Stored items —
- Opening Delimiter -
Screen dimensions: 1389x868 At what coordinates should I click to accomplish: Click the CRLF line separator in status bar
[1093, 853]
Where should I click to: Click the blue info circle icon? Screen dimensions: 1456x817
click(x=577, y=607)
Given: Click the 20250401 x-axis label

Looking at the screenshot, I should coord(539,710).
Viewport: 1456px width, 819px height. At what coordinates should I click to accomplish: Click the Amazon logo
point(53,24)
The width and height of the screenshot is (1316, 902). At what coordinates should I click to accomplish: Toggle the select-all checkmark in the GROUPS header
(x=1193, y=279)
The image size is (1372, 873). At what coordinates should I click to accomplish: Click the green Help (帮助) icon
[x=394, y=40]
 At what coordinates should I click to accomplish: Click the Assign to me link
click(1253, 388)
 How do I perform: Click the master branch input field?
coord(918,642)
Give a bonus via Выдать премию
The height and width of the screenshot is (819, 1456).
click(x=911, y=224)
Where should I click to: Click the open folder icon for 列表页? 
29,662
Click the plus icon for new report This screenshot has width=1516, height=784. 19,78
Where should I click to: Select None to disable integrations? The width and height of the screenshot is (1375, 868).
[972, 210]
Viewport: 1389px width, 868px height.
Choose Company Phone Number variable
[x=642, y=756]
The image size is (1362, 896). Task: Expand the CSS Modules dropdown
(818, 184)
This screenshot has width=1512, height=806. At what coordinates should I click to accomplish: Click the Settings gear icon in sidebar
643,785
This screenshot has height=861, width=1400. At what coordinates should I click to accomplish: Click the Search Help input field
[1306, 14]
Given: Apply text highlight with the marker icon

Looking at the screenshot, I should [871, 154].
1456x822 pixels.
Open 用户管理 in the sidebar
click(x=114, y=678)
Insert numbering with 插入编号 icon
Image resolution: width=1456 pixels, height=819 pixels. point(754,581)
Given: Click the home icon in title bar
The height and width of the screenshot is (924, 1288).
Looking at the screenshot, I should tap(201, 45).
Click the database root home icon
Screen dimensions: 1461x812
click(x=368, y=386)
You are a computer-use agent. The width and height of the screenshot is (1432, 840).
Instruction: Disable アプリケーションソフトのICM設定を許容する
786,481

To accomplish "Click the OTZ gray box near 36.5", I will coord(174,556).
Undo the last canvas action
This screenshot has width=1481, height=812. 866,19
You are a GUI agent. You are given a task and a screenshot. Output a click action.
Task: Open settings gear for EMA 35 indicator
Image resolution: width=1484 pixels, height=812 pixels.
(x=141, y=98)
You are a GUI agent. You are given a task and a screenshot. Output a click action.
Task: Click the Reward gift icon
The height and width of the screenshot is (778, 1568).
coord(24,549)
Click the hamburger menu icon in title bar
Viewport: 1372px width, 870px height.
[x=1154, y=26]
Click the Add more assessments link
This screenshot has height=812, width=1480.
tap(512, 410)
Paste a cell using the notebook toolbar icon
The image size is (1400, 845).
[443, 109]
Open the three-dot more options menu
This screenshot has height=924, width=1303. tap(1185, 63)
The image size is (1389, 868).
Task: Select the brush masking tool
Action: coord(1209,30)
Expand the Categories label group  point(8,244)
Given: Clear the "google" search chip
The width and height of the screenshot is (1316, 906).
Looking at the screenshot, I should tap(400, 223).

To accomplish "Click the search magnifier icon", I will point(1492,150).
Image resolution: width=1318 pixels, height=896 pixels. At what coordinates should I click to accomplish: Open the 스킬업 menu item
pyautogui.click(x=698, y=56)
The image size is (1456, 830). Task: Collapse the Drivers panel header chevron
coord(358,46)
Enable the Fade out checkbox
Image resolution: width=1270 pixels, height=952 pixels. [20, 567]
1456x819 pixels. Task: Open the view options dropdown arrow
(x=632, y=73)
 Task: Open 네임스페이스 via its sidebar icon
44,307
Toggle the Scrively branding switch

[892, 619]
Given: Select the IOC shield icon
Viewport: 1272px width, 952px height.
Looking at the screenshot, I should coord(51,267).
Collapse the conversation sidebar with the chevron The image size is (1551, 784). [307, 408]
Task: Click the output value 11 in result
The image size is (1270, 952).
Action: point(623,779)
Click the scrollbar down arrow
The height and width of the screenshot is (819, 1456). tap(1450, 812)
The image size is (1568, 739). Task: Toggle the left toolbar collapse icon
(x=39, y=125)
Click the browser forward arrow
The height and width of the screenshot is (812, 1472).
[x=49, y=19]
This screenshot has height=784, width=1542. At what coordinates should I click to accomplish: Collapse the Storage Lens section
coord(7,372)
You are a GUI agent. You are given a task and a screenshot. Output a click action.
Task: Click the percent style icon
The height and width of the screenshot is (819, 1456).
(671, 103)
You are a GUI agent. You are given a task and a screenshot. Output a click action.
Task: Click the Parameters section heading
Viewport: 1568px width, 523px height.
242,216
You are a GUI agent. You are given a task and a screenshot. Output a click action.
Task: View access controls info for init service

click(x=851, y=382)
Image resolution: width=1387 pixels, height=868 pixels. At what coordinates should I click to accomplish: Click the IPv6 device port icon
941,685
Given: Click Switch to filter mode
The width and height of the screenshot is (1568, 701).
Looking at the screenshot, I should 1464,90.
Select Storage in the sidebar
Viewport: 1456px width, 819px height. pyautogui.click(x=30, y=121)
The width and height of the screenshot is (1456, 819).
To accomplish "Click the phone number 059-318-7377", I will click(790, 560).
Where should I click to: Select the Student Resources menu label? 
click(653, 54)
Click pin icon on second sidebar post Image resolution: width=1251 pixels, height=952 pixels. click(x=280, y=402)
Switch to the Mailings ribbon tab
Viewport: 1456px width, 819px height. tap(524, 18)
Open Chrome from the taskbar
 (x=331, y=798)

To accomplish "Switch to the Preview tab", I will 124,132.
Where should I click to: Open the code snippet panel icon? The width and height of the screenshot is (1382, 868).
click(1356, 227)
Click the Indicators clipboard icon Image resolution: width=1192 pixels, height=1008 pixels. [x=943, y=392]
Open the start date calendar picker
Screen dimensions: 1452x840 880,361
- Closing Delimiter -
EXERCISE — Only the lines that hold the word "will" are wanted; each should be pulled from the records.

TASK RESULT —
To accomplish "Click the OTZ gray box near 36.5", I will coord(174,556).
To accomplish "Click the search magnifier icon", I will point(1492,150).
To accomplish "Click the phone number 059-318-7377", I will click(790, 560).
To accomplish "Switch to the Preview tab", I will 124,132.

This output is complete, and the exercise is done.